Initially, Jemczura said the focus was on creating opportunities for parents of young children to volunteer together. The group’s mission statement has shifted slightly since then, she said, to emphasize making service an integral part of kids’ lives. The target age group is 2 to 12.
“We don’t want it to be about, `Let’s go do this nice little thing one time,’” she said, “but rather, we want kids to think that they can change what they don’t like about their community.
“And I think they have to have those messages when they’re young, otherwise they might feel disempowered when they grow up.”
The group’s philosophy is summed up by T-shirts many volunteers wear to events. On the front it reads, “Kind is Cool,” and on the back is printed, “Transforming the Columbus community one kid at a time.”
Jemczura relies on a team of about 30 other parents who serve as event leaders. Parents can find events and sign up on the group’s website, seedsofcaring.org. The group currently puts on six to eight events a month.
True to her background in education, Jemczura makes sure each event includes a take-home element—typically, activities or discussion questions so that parents can reinforce the experience.
Jamie Merz, a Westerville mother of two, is an event leader and calls Jemczura, “a great leader.”
“She is so awesome and so organized,” Merz said. “We meet a couple times a year, all the event leaders, and she has a binder, and we go through everything, like what to say and how to structure on event.

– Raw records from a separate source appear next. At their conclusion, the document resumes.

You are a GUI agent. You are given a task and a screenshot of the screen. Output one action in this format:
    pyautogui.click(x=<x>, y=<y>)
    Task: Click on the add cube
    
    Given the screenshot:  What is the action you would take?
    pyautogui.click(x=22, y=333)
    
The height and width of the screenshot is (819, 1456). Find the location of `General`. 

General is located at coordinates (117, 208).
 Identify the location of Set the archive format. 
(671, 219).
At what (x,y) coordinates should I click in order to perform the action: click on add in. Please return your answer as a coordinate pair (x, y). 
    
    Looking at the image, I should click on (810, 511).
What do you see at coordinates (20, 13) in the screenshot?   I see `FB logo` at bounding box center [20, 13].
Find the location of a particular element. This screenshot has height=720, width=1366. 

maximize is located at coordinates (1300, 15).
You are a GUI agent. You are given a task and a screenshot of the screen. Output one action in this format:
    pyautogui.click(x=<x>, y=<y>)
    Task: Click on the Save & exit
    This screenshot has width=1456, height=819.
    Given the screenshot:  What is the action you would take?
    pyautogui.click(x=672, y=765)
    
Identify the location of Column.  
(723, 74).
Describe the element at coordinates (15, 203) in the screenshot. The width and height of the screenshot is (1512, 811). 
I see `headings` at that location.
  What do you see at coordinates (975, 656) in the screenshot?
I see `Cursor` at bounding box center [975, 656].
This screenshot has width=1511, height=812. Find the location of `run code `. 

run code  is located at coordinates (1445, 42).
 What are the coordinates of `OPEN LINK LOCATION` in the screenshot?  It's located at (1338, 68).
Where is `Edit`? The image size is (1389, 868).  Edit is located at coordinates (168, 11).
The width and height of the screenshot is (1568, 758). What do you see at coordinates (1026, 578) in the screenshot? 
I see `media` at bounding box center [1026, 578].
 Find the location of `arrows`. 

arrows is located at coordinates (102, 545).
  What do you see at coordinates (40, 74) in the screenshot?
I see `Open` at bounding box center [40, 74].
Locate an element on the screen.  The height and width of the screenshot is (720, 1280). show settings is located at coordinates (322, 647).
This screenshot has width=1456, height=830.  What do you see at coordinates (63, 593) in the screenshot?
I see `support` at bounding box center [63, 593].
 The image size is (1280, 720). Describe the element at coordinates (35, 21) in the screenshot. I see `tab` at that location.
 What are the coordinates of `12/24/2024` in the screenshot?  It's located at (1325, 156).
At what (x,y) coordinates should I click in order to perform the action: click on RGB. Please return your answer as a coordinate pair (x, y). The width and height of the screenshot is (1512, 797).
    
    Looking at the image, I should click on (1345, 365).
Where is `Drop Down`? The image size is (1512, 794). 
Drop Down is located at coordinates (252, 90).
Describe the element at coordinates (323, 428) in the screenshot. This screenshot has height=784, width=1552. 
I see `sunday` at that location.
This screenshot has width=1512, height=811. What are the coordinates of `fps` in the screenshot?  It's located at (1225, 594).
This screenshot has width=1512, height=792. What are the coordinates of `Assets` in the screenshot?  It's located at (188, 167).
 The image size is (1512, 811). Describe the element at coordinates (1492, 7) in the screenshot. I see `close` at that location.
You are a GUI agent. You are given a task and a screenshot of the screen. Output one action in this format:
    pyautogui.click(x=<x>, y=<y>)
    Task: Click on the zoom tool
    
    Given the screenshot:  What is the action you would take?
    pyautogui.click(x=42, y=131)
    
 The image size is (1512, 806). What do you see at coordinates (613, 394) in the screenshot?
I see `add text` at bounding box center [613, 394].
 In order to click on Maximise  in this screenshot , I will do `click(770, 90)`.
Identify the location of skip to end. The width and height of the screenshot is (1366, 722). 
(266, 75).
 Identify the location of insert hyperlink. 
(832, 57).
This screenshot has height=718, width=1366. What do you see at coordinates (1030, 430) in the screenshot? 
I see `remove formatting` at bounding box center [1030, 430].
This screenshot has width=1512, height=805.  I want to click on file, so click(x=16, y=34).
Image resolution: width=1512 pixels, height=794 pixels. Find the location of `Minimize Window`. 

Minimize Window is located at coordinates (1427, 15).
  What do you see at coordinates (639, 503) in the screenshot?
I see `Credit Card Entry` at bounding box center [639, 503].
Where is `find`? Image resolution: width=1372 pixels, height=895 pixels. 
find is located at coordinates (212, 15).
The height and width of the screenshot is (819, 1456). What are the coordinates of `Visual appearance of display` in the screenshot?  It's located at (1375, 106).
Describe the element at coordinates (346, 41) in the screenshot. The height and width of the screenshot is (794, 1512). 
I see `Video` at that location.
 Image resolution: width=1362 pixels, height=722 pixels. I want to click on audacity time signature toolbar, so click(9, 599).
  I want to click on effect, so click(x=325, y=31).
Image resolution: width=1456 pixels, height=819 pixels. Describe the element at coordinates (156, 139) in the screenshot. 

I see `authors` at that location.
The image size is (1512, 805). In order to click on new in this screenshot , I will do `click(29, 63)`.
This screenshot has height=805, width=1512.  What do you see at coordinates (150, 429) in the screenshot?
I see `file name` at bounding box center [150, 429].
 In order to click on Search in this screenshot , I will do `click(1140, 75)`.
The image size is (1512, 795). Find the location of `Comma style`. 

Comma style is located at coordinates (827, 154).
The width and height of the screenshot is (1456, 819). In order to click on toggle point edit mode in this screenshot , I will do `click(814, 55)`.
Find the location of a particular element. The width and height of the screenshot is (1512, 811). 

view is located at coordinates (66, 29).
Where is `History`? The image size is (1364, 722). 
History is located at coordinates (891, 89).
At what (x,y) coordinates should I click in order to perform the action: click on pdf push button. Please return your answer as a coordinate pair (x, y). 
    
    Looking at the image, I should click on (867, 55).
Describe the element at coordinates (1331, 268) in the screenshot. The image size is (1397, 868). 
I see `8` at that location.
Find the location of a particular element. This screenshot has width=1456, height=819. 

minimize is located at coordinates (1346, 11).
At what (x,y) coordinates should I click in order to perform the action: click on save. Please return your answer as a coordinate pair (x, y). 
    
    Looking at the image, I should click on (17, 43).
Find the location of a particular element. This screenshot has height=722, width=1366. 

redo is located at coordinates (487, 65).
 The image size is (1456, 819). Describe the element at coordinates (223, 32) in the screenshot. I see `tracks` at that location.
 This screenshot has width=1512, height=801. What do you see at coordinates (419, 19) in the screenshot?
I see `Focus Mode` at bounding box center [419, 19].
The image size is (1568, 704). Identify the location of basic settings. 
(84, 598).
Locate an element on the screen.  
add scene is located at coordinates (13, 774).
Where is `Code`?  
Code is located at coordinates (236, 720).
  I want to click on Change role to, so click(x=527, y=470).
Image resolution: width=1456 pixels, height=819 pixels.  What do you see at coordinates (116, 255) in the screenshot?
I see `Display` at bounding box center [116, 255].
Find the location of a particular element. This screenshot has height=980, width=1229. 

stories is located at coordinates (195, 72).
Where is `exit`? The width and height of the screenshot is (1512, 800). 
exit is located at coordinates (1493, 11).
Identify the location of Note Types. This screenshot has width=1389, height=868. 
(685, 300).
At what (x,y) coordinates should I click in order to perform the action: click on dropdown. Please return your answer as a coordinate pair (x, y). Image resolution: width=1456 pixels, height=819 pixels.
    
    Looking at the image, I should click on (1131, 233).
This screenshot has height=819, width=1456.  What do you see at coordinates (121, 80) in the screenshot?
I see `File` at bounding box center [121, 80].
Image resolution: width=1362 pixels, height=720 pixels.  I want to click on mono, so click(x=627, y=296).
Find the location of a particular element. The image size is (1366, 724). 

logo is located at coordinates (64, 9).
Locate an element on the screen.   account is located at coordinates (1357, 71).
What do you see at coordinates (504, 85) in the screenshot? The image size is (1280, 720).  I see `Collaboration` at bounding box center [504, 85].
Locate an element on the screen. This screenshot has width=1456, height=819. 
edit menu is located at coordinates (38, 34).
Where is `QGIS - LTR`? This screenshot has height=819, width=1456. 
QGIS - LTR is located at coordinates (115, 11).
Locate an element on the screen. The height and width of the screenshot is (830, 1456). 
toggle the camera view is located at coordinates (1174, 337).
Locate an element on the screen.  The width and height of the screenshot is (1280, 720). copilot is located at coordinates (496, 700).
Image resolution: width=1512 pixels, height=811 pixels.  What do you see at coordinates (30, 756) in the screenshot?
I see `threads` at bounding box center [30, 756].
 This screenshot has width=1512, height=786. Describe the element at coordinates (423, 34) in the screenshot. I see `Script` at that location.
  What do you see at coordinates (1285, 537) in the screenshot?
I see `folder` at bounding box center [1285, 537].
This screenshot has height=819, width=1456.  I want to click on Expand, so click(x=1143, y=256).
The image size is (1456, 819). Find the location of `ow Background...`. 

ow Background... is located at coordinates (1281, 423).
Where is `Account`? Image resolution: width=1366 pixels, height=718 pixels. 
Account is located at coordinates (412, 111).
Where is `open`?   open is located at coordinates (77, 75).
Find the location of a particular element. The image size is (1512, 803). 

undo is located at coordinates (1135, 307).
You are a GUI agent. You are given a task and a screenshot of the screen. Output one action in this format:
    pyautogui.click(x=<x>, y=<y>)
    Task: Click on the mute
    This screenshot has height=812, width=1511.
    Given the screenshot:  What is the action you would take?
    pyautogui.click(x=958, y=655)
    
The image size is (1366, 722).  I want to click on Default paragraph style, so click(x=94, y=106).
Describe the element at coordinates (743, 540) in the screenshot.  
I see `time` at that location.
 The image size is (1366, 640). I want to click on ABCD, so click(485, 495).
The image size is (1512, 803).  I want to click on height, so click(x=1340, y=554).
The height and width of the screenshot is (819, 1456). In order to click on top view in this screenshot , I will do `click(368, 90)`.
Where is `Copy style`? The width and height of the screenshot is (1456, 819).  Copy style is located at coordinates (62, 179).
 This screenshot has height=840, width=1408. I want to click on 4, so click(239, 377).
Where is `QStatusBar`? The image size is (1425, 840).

“But then she also is super open to other people’s ideas. She’s very encouraging and she’s really into having a team atmosphere.”
Tomasz, who works in the banking industry, said he marvels at his wife’s dedication to Seeds of Caring.
“She works many nights,” he said. “The kids will go to sleep around 8 and she stays up to midnight or 1 a.m. four or five nights a week. It takes a toll on her.”
Jemczura said it’s worth it, though.
“Our volunteer leaders do so much and it’s such a team effort, so I can’t take sole credit,” she said. “But when I step back and look at everything that happens on a monthly basis, and the kids’ lives that have been impacted and the organizations that have benefited, I really feel grateful and honored to be part of this.”